[Stored data entries]
§ §

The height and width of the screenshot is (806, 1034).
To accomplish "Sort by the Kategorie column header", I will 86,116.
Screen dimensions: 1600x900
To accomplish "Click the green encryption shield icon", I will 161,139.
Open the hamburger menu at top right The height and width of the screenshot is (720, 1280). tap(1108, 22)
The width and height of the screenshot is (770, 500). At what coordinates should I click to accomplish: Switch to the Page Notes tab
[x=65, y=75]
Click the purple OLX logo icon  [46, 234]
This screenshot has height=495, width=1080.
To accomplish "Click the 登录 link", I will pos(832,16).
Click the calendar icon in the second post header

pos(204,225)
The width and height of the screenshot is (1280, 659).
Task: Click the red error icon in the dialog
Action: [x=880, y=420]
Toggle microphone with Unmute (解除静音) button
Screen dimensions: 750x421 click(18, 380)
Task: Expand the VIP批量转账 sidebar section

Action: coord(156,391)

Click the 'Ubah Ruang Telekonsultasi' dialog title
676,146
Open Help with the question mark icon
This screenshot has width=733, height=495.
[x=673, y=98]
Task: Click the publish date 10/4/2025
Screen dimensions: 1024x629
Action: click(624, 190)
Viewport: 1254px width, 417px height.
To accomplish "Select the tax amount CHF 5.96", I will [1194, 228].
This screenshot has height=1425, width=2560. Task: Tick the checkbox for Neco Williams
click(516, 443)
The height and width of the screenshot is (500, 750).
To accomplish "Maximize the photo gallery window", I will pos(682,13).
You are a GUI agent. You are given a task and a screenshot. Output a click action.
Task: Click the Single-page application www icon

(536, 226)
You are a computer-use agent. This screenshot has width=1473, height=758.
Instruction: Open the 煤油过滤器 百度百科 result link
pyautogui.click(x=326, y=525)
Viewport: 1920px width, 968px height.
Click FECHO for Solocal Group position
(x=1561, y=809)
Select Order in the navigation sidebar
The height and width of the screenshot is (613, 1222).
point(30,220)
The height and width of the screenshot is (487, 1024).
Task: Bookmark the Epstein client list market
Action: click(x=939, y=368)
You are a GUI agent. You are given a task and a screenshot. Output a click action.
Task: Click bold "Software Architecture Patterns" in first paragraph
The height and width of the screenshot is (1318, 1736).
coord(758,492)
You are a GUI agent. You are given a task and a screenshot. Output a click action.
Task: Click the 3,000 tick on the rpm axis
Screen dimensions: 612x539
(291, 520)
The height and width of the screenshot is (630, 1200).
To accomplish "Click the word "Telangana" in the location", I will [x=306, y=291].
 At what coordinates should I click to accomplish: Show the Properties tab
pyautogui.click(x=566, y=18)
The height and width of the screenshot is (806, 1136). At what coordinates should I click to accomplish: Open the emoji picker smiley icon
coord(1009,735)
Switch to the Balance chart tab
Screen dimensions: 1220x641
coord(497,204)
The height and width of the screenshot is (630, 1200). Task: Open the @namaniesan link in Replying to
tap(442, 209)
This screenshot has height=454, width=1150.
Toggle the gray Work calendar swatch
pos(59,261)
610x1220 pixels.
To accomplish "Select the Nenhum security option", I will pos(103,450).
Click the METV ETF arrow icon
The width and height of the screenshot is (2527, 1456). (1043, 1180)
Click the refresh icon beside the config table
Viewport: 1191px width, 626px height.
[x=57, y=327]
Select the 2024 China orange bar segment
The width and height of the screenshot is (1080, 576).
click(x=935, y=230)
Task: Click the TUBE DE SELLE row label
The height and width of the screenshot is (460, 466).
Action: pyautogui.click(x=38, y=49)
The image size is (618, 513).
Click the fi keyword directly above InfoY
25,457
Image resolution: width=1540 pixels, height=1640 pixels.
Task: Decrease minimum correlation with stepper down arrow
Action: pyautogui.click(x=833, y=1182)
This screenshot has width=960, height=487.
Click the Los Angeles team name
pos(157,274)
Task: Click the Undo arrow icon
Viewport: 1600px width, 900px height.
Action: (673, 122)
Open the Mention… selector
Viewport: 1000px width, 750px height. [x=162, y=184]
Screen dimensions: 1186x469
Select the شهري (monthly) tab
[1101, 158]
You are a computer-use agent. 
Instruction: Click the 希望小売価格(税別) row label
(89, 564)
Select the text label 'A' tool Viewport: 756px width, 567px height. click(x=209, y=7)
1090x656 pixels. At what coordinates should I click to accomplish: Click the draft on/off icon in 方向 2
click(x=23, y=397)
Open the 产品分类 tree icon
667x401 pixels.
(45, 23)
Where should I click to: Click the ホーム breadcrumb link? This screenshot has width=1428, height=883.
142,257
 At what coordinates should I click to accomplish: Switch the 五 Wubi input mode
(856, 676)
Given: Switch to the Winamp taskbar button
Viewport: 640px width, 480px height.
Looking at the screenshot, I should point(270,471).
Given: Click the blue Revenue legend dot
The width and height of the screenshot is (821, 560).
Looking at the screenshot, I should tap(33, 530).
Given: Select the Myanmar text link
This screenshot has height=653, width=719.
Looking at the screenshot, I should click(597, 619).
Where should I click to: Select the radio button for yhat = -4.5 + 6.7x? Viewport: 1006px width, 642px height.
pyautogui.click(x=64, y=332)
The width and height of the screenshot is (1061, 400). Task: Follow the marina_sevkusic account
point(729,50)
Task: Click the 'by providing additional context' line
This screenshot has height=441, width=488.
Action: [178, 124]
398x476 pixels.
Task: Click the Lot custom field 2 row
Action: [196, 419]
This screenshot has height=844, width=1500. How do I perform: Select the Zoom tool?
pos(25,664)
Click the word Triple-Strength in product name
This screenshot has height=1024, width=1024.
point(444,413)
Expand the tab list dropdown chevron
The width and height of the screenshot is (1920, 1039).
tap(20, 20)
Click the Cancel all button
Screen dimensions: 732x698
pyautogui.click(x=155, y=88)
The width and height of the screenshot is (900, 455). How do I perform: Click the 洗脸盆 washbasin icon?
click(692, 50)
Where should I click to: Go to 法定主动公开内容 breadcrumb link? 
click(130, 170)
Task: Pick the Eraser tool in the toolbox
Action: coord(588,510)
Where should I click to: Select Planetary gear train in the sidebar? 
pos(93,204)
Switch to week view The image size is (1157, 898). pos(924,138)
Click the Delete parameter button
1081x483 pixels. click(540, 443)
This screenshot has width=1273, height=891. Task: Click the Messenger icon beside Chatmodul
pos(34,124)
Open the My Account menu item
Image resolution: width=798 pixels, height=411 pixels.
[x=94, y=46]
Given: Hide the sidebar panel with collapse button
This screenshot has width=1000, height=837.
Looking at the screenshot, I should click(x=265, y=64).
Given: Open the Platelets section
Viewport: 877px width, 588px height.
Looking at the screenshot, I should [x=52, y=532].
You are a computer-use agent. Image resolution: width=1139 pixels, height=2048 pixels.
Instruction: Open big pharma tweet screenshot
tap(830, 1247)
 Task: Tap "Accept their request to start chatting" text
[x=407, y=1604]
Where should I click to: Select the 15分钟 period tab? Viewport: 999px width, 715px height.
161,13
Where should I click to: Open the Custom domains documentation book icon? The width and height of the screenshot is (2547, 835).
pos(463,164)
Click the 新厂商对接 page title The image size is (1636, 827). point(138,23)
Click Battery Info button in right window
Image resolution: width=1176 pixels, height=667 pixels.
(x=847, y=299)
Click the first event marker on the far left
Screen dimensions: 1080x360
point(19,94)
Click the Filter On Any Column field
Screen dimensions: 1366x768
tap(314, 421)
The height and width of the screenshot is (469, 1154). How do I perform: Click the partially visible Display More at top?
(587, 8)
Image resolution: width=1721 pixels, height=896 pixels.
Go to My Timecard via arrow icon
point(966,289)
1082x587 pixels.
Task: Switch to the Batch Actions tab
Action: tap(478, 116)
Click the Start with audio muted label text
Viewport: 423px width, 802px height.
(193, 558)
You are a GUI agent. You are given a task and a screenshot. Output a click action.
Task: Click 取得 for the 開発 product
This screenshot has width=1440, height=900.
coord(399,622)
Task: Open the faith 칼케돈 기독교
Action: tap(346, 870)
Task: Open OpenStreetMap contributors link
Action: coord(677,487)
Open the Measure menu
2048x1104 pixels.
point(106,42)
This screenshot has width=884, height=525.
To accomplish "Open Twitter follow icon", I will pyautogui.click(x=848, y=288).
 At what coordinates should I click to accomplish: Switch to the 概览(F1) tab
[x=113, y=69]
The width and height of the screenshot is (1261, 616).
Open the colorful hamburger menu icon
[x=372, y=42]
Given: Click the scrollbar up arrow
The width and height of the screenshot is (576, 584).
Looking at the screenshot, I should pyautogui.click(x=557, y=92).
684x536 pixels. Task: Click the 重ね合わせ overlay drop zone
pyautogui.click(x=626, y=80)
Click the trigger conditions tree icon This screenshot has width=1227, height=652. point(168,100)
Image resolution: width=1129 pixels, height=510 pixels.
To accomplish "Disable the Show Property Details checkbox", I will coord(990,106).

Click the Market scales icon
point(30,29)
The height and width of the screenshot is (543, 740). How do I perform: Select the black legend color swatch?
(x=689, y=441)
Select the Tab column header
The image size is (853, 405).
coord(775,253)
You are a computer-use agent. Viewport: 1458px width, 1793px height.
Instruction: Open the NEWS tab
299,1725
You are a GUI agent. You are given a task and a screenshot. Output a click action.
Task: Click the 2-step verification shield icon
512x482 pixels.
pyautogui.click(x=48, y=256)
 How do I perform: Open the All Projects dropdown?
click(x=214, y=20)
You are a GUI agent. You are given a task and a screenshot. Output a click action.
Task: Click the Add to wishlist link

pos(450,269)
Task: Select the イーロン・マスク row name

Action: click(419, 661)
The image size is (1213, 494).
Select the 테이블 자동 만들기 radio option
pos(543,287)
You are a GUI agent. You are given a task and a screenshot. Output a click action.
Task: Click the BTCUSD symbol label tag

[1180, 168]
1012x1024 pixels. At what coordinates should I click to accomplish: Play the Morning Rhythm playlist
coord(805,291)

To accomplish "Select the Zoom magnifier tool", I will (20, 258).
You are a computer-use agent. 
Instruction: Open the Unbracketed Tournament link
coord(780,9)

§ §

Beginning at the line containing "Task: Click the BTCUSD symbol label tag", repeat each line exactly through the last line of the entries, and include no other lines.

Task: Click the BTCUSD symbol label tag

[1180, 168]
1012x1024 pixels. At what coordinates should I click to accomplish: Play the Morning Rhythm playlist
coord(805,291)

To accomplish "Select the Zoom magnifier tool", I will (20, 258).
You are a computer-use agent. 
Instruction: Open the Unbracketed Tournament link
coord(780,9)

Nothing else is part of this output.